■ TASK BRIEF
Counting the lines of the records below, how many contain the word "center"? Reply with the number alone.

■ PROVIDED DATA
-- Begin --
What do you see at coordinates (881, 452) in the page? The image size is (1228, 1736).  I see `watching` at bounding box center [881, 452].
-- End --
-- Begin --
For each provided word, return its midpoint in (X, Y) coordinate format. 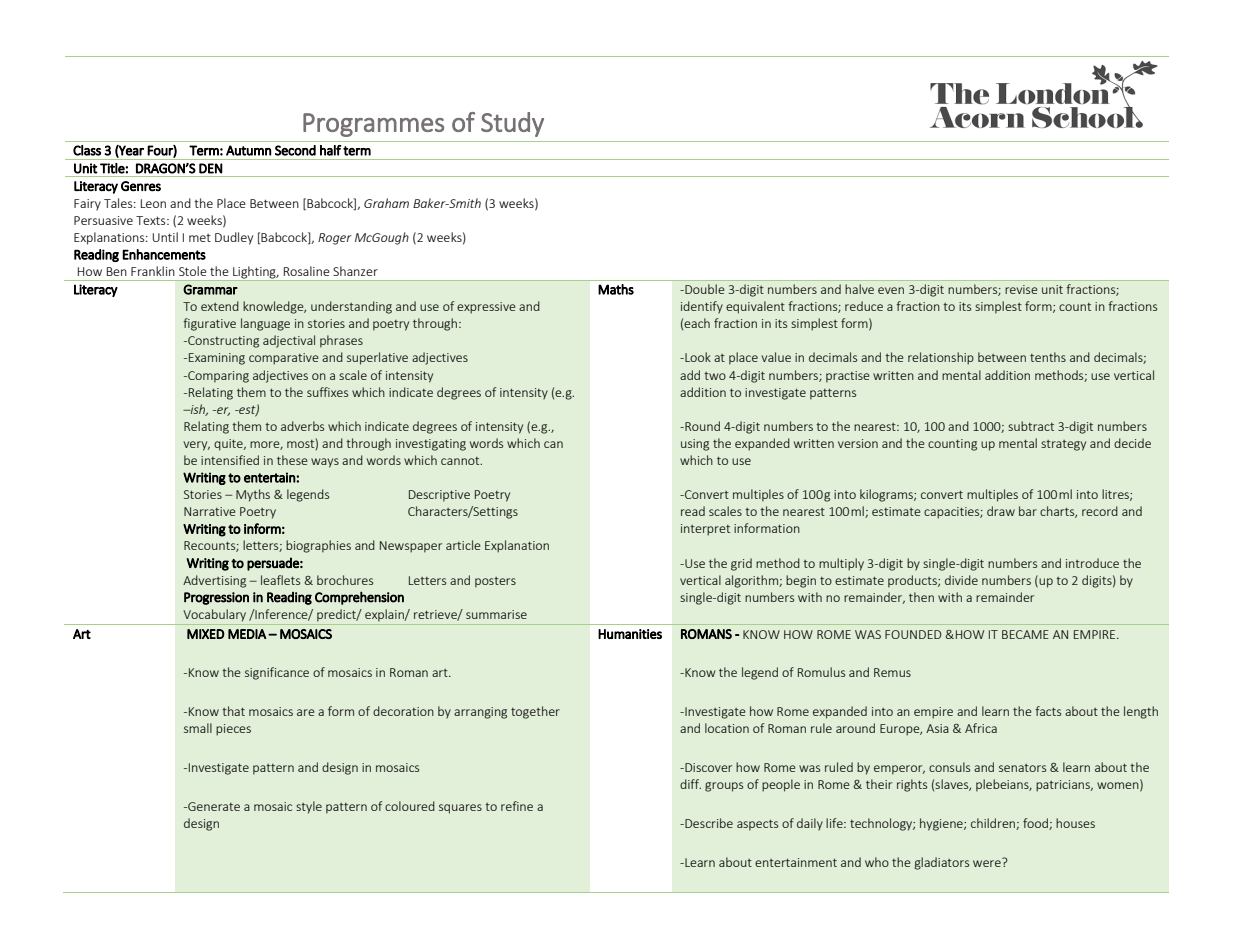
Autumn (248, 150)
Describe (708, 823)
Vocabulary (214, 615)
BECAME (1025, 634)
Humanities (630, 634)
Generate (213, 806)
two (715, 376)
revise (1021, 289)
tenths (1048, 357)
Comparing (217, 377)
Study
-- End --
■ SOLVED EXERCISE
1